Ростов с Денисовым повезли раненого Долохова.
Долохов, молча, с закрытыми глазами, лежал в санях и ни слова не отвечал на вопросы, которые ему делали; но, въехав в Москву, он вдруг очнулся и, с трудом приподняв голову, взял за руку сидевшего подле себя Ростова. Ростова поразило совершенно изменившееся и неожиданно восторженно нежное выражение лица Долохова.
– Ну, что? как ты чувствуешь себя? – спросил Ростов.
– Скверно! но не в том дело. Друг мой, – сказал Долохов прерывающимся голосом, – где мы? Мы в Москве, я знаю. Я ничего, но я убил ее, убил… Она не перенесет этого. Она не перенесет…
– Кто? – спросил Ростов.
– Мать моя.

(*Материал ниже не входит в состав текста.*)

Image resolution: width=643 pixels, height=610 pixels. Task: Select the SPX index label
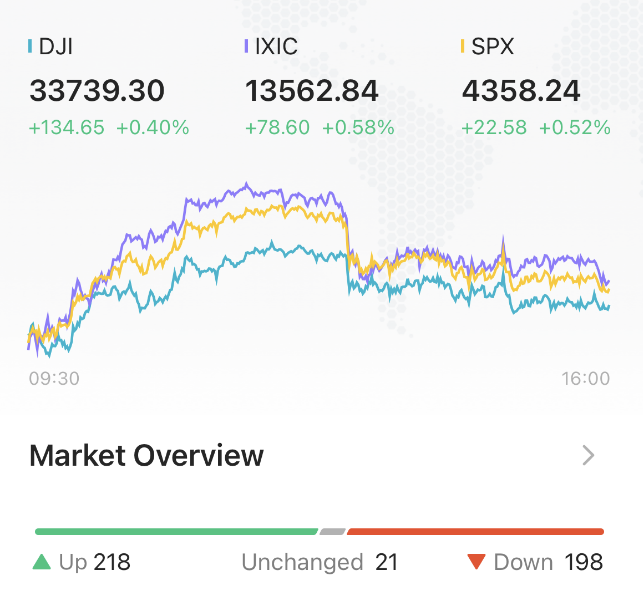pyautogui.click(x=493, y=46)
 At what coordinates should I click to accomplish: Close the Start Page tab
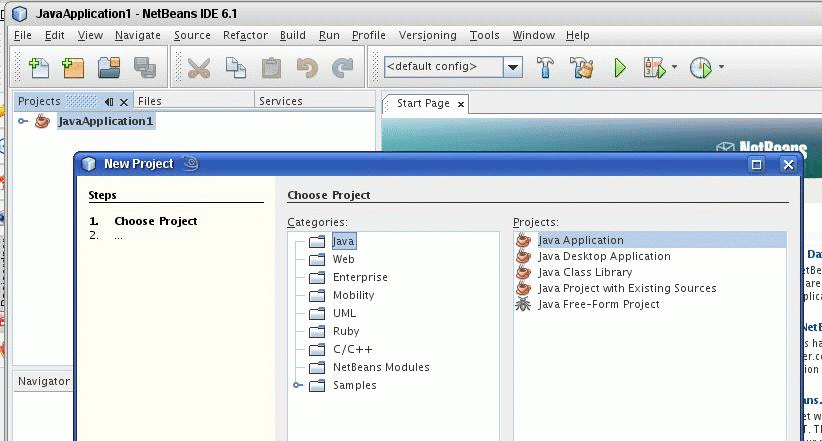(x=461, y=104)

Моя мать, мой ангел, мой обожаемый ангел, мать, – и Долохов заплакал, сжимая руку Ростова. Когда он несколько успокоился, он объяснил Ростову, что живет с матерью, что ежели мать увидит его умирающим, она не перенесет этого. Он умолял Ростова ехать к ней и приготовить ее.
Ростов поехал вперед исполнять поручение, и к великому удивлению своему узнал, что Долохов, этот буян, бретёр Долохов жил в Москве с старушкой матерью и горбатой сестрой, и был самый нежный сын и брат.


Пьер в последнее время редко виделся с женою с глазу на глаз. И в Петербурге, и в Москве дом их постоянно бывал полон гостями. В следующую ночь после дуэли, он, как и часто делал, не пошел в спальню, а остался в своем огромном, отцовском кабинете, в том самом, в котором умер граф Безухий.
Он прилег на диван и хотел заснуть, для того чтобы забыть всё, что было с ним, но он не мог этого сделать. Такая буря чувств, мыслей, воспоминаний вдруг поднялась в его душе, что он не только не мог спать, но не мог сидеть на месте и должен был вскочить с дивана и быстрыми шагами ходить по комнате. То ему представлялась она в первое время после женитьбы, с открытыми плечами и усталым, страстным взглядом, и тотчас же рядом с нею представлялось красивое, наглое и твердо насмешливое лицо Долохова, каким оно было на обеде, и то же лицо Долохова, бледное, дрожащее и страдающее, каким оно было, когда он повернулся и упал на снег.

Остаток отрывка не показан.